## ACTIVITY
Restate the records below word for word.

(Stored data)
== Segment start ==

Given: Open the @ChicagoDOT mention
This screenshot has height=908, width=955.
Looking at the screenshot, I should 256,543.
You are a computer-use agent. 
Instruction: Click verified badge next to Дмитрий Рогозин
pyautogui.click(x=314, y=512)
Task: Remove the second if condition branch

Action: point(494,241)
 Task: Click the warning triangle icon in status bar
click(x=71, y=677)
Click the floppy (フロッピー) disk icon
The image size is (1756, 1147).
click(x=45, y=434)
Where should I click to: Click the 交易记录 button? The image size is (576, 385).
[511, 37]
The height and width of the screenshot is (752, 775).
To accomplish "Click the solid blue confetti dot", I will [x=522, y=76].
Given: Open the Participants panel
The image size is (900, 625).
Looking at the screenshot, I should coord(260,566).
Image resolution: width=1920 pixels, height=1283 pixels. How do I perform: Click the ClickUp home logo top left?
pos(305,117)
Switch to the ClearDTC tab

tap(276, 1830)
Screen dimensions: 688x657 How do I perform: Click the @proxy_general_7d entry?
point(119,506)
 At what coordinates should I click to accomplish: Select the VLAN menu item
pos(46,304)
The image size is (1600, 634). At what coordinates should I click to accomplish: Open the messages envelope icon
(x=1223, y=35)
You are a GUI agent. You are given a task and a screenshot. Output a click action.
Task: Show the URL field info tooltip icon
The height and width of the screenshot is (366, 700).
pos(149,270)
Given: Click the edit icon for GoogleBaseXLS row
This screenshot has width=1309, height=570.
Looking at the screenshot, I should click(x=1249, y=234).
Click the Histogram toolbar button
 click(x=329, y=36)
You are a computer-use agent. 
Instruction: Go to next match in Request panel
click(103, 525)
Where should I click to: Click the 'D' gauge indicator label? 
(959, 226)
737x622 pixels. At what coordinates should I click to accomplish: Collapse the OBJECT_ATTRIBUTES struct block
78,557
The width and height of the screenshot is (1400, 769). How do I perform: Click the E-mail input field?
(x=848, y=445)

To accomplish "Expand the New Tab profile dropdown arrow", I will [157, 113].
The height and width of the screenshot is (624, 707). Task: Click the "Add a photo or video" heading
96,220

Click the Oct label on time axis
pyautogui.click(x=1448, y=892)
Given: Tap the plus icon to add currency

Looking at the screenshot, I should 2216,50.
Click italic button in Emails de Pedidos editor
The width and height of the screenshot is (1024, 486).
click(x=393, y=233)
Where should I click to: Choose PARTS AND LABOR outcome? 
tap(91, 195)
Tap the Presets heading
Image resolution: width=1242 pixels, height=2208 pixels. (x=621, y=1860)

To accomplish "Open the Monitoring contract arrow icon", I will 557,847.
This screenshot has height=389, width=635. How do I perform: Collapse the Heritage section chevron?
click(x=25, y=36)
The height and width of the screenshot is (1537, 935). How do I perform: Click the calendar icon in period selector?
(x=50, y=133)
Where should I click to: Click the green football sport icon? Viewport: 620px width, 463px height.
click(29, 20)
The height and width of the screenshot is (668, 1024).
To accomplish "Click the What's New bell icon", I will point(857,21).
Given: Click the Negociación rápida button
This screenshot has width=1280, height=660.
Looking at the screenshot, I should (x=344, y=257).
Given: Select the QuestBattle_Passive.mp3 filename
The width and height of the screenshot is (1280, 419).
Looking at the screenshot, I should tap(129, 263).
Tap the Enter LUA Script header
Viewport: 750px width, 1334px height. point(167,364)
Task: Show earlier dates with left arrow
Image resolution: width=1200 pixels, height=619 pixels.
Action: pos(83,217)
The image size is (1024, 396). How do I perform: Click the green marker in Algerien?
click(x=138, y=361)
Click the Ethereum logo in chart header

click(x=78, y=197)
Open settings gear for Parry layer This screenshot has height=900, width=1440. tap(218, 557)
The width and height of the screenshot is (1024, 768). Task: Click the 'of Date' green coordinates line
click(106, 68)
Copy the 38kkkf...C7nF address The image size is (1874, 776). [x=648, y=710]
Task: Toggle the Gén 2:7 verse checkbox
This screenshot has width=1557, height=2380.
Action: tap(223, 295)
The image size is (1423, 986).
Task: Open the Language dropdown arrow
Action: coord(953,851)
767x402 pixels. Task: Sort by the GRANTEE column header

== Segment end ==

## EXERCISE RESPONSE
Given: Open the @ChicagoDOT mention
This screenshot has height=908, width=955.
Looking at the screenshot, I should 256,543.
You are a computer-use agent. 
Instruction: Click verified badge next to Дмитрий Рогозин
pyautogui.click(x=314, y=512)
Task: Remove the second if condition branch

Action: point(494,241)
 Task: Click the warning triangle icon in status bar
click(x=71, y=677)
Click the floppy (フロッピー) disk icon
The image size is (1756, 1147).
click(x=45, y=434)
Where should I click to: Click the 交易记录 button? The image size is (576, 385).
[511, 37]
The height and width of the screenshot is (752, 775).
To accomplish "Click the solid blue confetti dot", I will [x=522, y=76].
Given: Open the Participants panel
The image size is (900, 625).
Looking at the screenshot, I should coord(260,566).
Image resolution: width=1920 pixels, height=1283 pixels. How do I perform: Click the ClickUp home logo top left?
pos(305,117)
Switch to the ClearDTC tab

tap(276, 1830)
Screen dimensions: 688x657 How do I perform: Click the @proxy_general_7d entry?
point(119,506)
 At what coordinates should I click to accomplish: Select the VLAN menu item
pos(46,304)
The image size is (1600, 634). At what coordinates should I click to accomplish: Open the messages envelope icon
(x=1223, y=35)
You are a GUI agent. You are given a task and a screenshot. Output a click action.
Task: Show the URL field info tooltip icon
The height and width of the screenshot is (366, 700).
pos(149,270)
Given: Click the edit icon for GoogleBaseXLS row
This screenshot has width=1309, height=570.
Looking at the screenshot, I should click(x=1249, y=234).
Click the Histogram toolbar button
 click(x=329, y=36)
You are a computer-use agent. 
Instruction: Go to next match in Request panel
click(103, 525)
Where should I click to: Click the 'D' gauge indicator label? 
(959, 226)
737x622 pixels. At what coordinates should I click to accomplish: Collapse the OBJECT_ATTRIBUTES struct block
78,557
The width and height of the screenshot is (1400, 769). How do I perform: Click the E-mail input field?
(x=848, y=445)

To accomplish "Expand the New Tab profile dropdown arrow", I will [157, 113].
The height and width of the screenshot is (624, 707). Task: Click the "Add a photo or video" heading
96,220

Click the Oct label on time axis
pyautogui.click(x=1448, y=892)
Given: Tap the plus icon to add currency

Looking at the screenshot, I should 2216,50.
Click italic button in Emails de Pedidos editor
The width and height of the screenshot is (1024, 486).
click(x=393, y=233)
Where should I click to: Choose PARTS AND LABOR outcome? 
tap(91, 195)
Tap the Presets heading
Image resolution: width=1242 pixels, height=2208 pixels. (x=621, y=1860)

To accomplish "Open the Monitoring contract arrow icon", I will 557,847.
This screenshot has height=389, width=635. How do I perform: Collapse the Heritage section chevron?
click(x=25, y=36)
The height and width of the screenshot is (1537, 935). How do I perform: Click the calendar icon in period selector?
(x=50, y=133)
Where should I click to: Click the green football sport icon? Viewport: 620px width, 463px height.
click(29, 20)
The height and width of the screenshot is (668, 1024).
To accomplish "Click the What's New bell icon", I will point(857,21).
Given: Click the Negociación rápida button
This screenshot has width=1280, height=660.
Looking at the screenshot, I should (x=344, y=257).
Given: Select the QuestBattle_Passive.mp3 filename
The width and height of the screenshot is (1280, 419).
Looking at the screenshot, I should tap(129, 263).
Tap the Enter LUA Script header
Viewport: 750px width, 1334px height. point(167,364)
Task: Show earlier dates with left arrow
Image resolution: width=1200 pixels, height=619 pixels.
Action: pos(83,217)
The image size is (1024, 396). How do I perform: Click the green marker in Algerien?
click(x=138, y=361)
Click the Ethereum logo in chart header

click(x=78, y=197)
Open settings gear for Parry layer This screenshot has height=900, width=1440. tap(218, 557)
The width and height of the screenshot is (1024, 768). Task: Click the 'of Date' green coordinates line
click(106, 68)
Copy the 38kkkf...C7nF address The image size is (1874, 776). [x=648, y=710]
Task: Toggle the Gén 2:7 verse checkbox
This screenshot has width=1557, height=2380.
Action: tap(223, 295)
The image size is (1423, 986).
Task: Open the Language dropdown arrow
Action: coord(953,851)
767x402 pixels. Task: Sort by the GRANTEE column header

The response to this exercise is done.